____ DATA RECORDS

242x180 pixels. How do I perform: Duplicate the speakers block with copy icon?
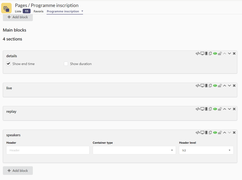point(210,133)
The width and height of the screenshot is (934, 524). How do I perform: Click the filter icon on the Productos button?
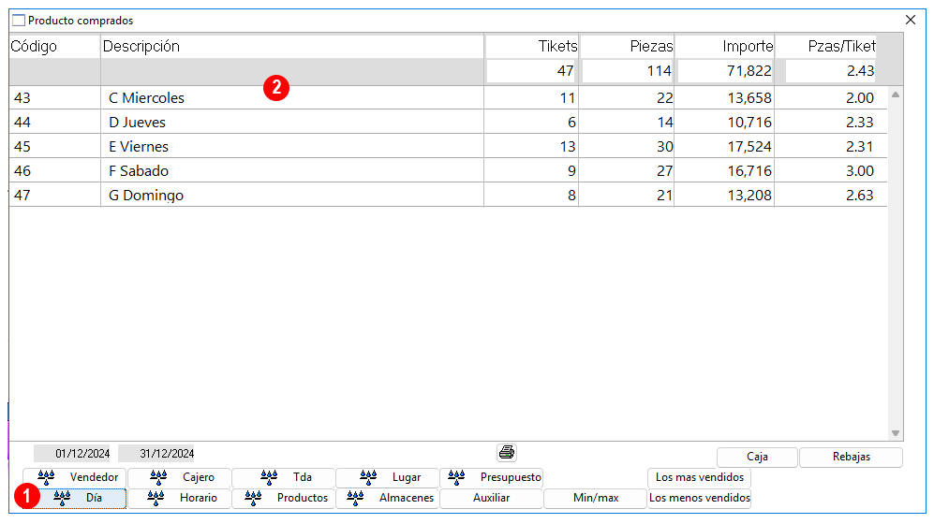point(253,498)
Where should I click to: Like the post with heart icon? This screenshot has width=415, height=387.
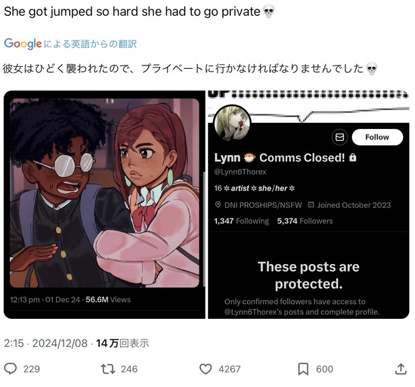tap(205, 369)
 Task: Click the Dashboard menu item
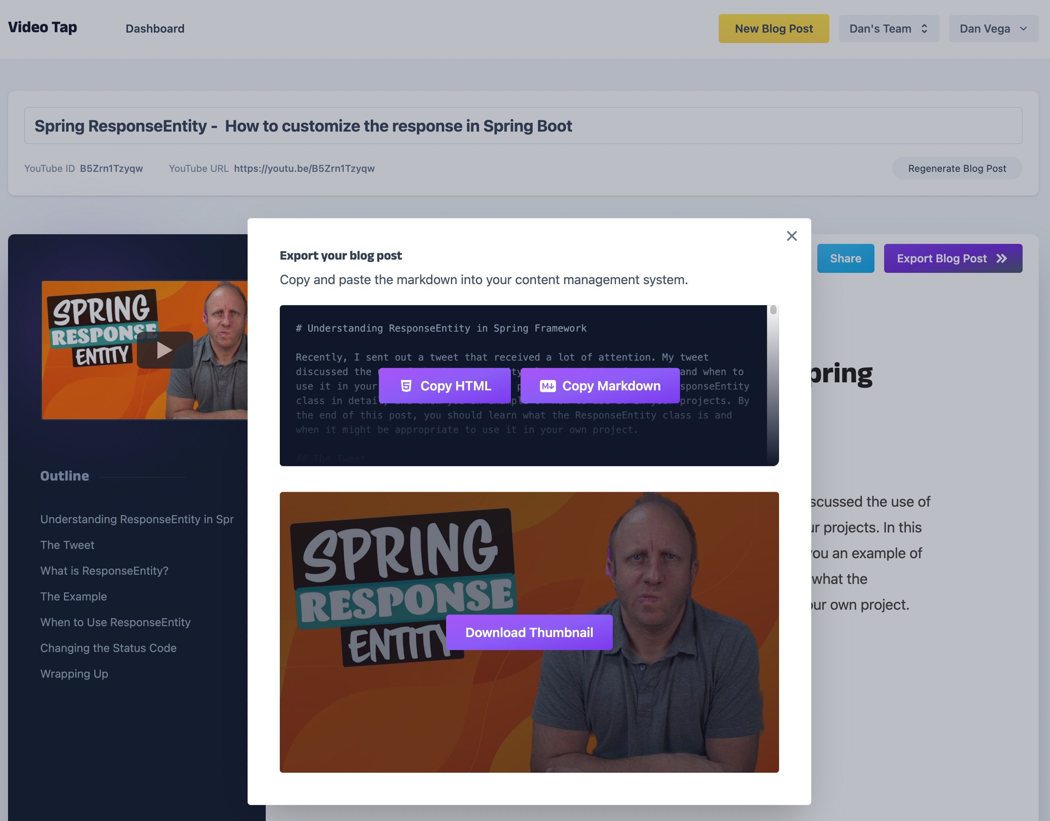tap(154, 28)
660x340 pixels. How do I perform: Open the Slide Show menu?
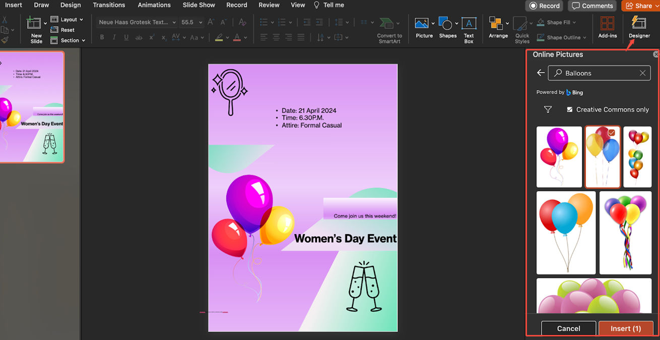tap(199, 5)
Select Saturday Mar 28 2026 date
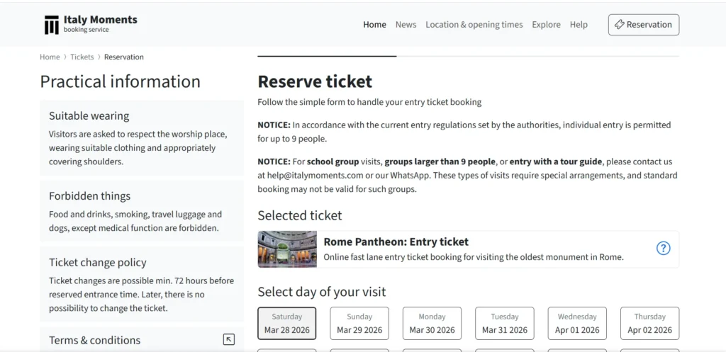Screen dimensions: 726x352 tap(286, 324)
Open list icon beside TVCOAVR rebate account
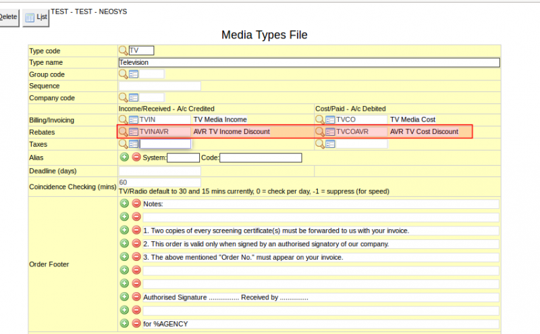Image resolution: width=540 pixels, height=334 pixels. [330, 132]
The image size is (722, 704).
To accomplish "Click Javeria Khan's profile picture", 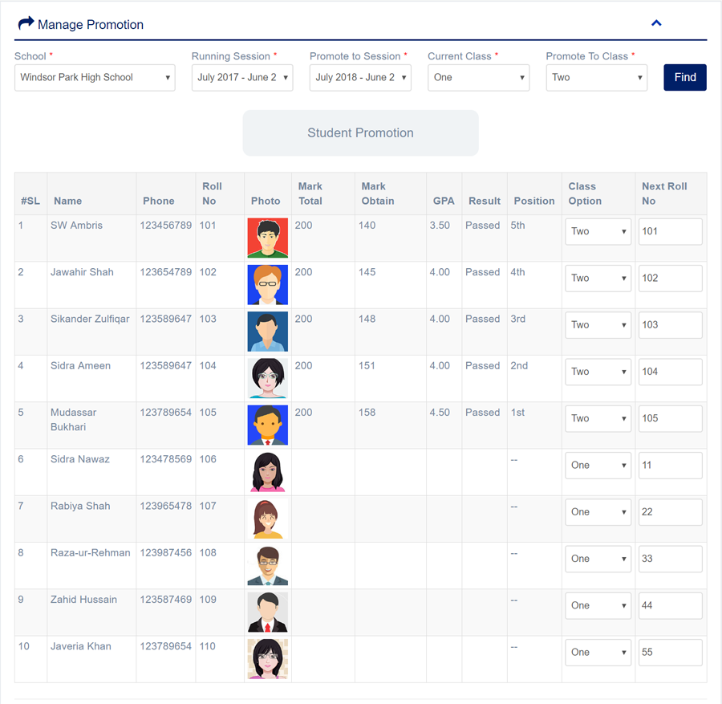I will pos(268,658).
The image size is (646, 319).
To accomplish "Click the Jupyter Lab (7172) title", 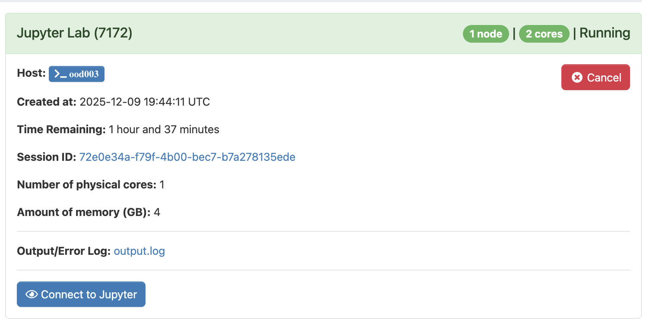I will (x=74, y=33).
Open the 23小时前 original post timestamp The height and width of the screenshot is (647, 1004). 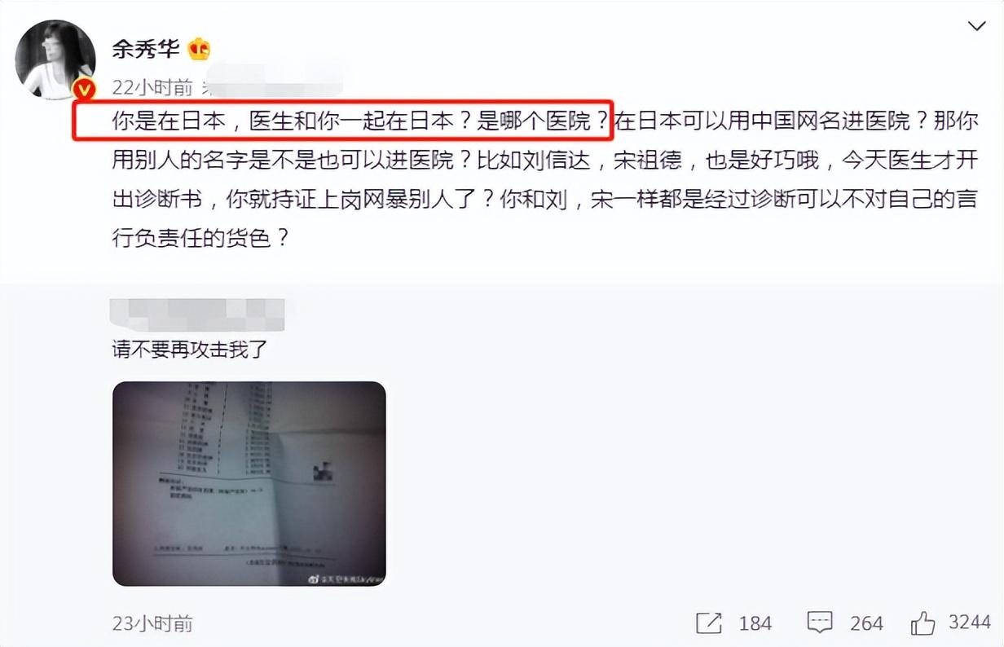(152, 623)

________

__BRIEF__: In the records above, how many lines hold the string "size"? Give the number only.

__SOLVED EXERCISE__: 2